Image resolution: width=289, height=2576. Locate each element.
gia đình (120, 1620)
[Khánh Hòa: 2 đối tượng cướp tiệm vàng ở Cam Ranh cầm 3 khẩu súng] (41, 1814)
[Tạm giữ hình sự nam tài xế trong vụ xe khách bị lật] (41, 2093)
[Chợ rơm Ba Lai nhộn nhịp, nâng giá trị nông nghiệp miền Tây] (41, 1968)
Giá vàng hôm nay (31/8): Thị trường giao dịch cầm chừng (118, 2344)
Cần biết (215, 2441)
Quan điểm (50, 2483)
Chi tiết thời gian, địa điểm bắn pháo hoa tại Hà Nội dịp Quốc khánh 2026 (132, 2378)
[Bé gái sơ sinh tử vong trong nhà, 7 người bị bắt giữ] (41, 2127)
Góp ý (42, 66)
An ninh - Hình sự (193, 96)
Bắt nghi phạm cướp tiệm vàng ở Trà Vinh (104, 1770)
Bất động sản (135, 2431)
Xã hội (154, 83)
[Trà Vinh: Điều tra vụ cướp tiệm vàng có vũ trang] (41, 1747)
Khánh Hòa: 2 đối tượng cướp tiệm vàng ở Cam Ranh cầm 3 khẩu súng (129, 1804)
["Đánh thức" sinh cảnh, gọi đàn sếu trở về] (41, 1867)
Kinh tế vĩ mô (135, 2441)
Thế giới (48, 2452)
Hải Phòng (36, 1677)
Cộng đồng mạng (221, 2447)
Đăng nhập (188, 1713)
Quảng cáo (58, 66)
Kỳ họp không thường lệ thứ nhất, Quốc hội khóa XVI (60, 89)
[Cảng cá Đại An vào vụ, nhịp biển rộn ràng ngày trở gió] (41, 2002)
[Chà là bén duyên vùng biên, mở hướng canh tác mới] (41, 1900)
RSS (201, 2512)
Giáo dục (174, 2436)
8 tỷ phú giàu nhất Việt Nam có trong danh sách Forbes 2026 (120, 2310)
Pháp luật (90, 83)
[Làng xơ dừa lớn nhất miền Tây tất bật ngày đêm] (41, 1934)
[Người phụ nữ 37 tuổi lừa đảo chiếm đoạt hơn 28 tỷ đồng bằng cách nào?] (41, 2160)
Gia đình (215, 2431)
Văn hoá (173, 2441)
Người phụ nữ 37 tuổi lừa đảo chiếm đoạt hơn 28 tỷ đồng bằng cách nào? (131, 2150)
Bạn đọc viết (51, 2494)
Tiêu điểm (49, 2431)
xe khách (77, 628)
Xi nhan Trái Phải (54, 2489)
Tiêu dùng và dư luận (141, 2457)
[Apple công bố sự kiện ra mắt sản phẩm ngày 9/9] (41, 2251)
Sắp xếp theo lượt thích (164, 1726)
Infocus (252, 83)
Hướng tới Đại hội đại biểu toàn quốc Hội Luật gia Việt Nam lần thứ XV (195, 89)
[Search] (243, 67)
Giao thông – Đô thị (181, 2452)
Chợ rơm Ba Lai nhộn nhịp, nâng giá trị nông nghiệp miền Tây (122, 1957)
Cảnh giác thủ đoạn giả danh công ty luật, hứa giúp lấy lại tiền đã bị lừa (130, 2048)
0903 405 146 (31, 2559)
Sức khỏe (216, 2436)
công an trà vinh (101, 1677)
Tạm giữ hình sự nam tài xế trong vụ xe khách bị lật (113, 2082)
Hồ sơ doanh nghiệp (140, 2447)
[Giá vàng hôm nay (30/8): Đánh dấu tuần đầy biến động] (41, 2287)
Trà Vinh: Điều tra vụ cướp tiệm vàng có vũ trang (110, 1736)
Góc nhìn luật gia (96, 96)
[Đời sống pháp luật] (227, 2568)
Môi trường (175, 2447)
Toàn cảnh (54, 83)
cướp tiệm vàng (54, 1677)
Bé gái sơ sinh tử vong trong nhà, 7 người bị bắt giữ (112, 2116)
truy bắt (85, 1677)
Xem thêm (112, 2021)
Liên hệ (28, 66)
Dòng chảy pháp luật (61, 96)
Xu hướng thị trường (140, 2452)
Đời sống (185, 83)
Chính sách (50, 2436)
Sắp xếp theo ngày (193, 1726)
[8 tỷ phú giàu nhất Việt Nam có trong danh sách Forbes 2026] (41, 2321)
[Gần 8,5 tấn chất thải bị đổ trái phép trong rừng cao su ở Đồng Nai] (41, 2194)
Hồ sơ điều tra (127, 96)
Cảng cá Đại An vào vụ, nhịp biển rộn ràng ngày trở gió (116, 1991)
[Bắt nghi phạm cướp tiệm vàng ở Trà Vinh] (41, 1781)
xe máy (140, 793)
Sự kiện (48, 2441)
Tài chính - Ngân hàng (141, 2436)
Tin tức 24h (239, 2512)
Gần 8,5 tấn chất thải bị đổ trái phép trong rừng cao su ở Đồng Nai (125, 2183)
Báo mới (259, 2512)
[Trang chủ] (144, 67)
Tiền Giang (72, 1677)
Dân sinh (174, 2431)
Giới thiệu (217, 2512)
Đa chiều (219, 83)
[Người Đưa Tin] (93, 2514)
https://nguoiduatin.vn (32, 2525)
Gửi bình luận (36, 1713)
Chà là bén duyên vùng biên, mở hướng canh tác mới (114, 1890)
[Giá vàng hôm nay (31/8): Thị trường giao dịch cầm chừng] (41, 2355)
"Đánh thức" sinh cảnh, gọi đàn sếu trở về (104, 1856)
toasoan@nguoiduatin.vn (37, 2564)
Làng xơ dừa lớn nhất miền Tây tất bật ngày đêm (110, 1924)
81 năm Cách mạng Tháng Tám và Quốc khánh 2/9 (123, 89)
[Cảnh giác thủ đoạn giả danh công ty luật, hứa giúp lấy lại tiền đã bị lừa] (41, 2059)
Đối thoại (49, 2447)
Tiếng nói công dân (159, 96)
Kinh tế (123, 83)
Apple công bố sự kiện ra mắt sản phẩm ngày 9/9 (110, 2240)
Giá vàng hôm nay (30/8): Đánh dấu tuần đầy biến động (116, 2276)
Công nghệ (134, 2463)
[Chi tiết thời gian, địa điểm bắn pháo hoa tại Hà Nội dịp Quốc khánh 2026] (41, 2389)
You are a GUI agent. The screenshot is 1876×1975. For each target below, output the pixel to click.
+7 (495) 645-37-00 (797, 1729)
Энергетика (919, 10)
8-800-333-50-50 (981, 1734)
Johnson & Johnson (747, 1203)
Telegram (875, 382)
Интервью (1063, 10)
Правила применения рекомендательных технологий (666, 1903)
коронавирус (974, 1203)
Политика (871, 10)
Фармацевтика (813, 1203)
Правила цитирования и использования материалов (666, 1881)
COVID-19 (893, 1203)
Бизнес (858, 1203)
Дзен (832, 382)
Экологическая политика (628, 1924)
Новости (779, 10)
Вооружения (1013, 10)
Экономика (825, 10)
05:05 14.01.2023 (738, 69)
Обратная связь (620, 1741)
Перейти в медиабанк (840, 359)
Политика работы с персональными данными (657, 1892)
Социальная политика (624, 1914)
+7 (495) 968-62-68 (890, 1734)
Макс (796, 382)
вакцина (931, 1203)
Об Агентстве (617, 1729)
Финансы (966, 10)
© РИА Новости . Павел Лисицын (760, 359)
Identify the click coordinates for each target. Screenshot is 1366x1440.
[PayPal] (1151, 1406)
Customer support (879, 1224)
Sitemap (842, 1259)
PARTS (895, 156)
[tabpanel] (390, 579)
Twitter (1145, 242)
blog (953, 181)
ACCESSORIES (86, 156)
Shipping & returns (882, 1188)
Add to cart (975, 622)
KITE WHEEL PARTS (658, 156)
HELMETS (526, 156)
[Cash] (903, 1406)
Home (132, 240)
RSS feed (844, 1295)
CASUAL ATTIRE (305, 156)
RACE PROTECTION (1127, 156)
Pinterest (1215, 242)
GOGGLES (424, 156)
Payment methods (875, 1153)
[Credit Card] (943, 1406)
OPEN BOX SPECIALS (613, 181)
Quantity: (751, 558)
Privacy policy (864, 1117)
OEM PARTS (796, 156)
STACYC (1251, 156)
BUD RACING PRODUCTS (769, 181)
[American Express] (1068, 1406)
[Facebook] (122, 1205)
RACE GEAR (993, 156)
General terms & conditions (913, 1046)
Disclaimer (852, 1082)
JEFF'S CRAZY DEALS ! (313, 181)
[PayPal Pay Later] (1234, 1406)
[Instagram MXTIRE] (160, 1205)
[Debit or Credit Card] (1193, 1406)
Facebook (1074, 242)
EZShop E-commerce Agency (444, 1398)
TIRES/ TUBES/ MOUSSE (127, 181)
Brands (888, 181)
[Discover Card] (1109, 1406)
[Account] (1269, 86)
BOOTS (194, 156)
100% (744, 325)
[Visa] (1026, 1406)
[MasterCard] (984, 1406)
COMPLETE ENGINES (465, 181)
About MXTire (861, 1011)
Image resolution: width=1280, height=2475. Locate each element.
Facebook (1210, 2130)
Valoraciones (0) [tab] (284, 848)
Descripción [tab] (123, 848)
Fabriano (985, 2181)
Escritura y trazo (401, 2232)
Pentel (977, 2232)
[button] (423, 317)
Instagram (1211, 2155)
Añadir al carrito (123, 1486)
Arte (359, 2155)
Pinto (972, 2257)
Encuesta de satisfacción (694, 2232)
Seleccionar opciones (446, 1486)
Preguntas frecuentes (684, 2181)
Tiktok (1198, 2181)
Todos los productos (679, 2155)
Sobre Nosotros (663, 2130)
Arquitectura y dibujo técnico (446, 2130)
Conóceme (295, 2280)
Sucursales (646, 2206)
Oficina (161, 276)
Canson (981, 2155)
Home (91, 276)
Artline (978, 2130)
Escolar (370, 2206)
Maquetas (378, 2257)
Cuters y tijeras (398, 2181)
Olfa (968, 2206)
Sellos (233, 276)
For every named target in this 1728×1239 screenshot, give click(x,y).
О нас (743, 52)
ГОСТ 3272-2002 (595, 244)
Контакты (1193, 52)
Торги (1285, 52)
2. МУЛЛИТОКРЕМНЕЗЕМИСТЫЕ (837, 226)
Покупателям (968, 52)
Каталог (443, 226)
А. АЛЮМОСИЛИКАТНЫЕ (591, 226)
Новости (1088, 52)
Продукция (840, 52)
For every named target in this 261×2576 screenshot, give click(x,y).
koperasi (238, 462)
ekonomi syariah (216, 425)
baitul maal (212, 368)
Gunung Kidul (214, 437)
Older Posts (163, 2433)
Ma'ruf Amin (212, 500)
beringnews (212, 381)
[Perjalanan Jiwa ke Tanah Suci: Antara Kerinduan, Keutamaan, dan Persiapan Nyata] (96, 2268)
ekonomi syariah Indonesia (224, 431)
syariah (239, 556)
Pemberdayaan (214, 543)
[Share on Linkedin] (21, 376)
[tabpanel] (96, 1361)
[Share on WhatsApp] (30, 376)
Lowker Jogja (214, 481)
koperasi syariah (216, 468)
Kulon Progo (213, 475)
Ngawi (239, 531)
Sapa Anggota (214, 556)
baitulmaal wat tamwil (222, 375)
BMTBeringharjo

________________

TASK GOAL: Starting at the line with "Maquetas (378, 2257)" and ending at the line with "2. МУЛЛИТОКРЕМНЕЗЕМИСТЫЕ (837, 226)", print each line of the listing above exactly, with no other lines.

PROBLEM SOLUTION:
Maquetas (378, 2257)
Cuters y tijeras (398, 2181)
Olfa (968, 2206)
Sellos (233, 276)
For every named target in this 1728×1239 screenshot, give click(x,y).
О нас (743, 52)
ГОСТ 3272-2002 (595, 244)
Контакты (1193, 52)
Торги (1285, 52)
2. МУЛЛИТОКРЕМНЕЗЕМИСТЫЕ (837, 226)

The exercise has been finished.